Review: Everything Was Good-bye by Gurjinder Basran

  • Paperback: 272 pages
  • Publisher: Pintail; Reprint edition (December 31, 2012)
  • ISBN-10: 0143186817
  • Source: Publisher
Meena is the youngest of six daughters raised by a widowed mother. Her family, native of India, continues to hold on to many of their culture’s customs. A young woman in her last year of high-school, Meena struggles to continue to honor tradition while living the life of an American young woman. Her older sisters were restricted by these traditions but Meena refuses to become a victim of the same fate. She must decide what is more important: tradition or following one’s own heart. The choice Meena ultimately makes has lasting, irreversible effects.

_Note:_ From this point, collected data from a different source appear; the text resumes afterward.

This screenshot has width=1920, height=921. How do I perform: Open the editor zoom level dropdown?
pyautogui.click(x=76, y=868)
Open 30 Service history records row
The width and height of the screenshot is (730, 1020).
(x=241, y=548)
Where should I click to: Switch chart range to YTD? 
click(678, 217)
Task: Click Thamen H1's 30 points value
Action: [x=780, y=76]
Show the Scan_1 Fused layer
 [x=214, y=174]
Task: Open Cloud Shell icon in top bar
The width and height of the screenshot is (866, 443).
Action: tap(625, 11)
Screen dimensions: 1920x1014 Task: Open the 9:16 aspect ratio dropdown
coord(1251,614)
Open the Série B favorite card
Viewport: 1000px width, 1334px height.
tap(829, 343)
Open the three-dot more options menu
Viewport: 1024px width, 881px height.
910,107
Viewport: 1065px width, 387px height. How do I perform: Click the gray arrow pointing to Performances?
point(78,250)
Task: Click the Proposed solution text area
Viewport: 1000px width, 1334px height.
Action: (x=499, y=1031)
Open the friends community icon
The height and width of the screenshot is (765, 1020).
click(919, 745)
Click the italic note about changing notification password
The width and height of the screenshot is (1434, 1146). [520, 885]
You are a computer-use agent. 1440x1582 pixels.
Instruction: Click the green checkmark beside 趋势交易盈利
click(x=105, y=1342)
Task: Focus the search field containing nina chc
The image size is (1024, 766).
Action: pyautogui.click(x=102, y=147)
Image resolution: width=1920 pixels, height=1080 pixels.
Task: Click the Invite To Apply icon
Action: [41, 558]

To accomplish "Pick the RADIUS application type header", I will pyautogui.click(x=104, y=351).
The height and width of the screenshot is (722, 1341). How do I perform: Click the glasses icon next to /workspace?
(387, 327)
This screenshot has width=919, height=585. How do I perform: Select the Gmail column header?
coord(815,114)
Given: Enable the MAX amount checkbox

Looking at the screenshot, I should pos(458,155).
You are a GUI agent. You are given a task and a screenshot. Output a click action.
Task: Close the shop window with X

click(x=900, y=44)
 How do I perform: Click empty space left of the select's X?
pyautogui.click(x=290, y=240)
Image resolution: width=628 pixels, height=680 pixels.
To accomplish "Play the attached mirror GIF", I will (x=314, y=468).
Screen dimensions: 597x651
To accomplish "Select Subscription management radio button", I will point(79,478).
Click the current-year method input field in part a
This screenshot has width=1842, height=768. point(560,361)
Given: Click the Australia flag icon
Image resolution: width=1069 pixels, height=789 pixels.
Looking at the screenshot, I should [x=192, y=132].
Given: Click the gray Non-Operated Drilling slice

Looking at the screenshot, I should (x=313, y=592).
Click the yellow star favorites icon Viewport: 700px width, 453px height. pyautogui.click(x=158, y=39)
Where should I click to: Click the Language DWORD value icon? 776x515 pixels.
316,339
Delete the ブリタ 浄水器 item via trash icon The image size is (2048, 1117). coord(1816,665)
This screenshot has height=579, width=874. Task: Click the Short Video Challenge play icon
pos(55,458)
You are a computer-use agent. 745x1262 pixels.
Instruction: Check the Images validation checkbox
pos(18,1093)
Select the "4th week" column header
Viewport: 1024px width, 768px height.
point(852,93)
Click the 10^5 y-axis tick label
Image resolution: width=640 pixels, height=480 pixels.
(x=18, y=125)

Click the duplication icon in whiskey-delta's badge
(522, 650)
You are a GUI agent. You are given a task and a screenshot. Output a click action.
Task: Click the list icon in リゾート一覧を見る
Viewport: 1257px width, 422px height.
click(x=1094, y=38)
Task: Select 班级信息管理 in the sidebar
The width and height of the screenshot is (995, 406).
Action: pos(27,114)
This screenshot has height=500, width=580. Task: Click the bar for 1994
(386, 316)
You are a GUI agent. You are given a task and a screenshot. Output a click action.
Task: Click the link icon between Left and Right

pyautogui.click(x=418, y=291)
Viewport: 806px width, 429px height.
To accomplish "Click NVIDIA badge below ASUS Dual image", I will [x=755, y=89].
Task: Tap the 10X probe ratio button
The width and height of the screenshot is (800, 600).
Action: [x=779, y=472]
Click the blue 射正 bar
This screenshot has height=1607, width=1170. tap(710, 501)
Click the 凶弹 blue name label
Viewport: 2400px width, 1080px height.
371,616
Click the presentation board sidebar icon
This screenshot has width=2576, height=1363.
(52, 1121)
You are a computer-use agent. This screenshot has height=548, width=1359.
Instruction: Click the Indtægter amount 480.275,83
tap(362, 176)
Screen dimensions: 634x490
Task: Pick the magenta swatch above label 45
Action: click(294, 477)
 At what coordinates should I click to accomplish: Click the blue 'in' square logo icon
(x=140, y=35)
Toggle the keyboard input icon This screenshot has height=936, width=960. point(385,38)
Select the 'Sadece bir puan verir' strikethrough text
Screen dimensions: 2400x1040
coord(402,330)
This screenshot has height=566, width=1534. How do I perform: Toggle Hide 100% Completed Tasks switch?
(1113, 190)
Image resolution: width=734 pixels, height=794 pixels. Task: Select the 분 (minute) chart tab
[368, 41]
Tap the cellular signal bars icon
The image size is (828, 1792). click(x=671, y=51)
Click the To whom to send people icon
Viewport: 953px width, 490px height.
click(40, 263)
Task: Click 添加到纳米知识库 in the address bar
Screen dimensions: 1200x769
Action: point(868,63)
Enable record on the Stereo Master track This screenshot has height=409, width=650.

Everything Was Good-Bye is, at its very core, a incredibly emotional, brilliant examination of a young woman trying to seek a voice, an identity, while living in two vastly different cultures. Basran excels at building a truly genuine character in Meena that is both challenging and sympathetic. She so masterfully details the struggles Meena experiences in her strict, traditional Indian home, struggles that many of us outside the culture cannot comprehend. The reader follows Meena as she matures from a young high school girl to a more mature, more independent adult. The growth she experiences is tremendous, solely made possible by her hard-headed desire to live beyond the life planned out for her by her mother. What Meena experiences at each stage of her growth is certainly not easy, for she is forced to overcome more challenges in the span of a few years that many don’t face in an entire lifetime.

Though this novel is brief in pages, the content within is vast, an epic story told in a condensed manner. My challenge as a reviewer is that I want to give much more detail about the storyline, but doing so may spoil the experience for readers. Though this review is brief it is certainly not due to my lack of feelings and response to this novel. My only qualm with this novel was the ending; I wanted to know more about Meena and her future. To me, the ending seemed a little rushed, abrupt, when I wanted more detail. Nevertheless, this title destined to make an appearance in book clubs for Basran’s debut novel will have a lasting effect on its readers. Highly, highly recommended.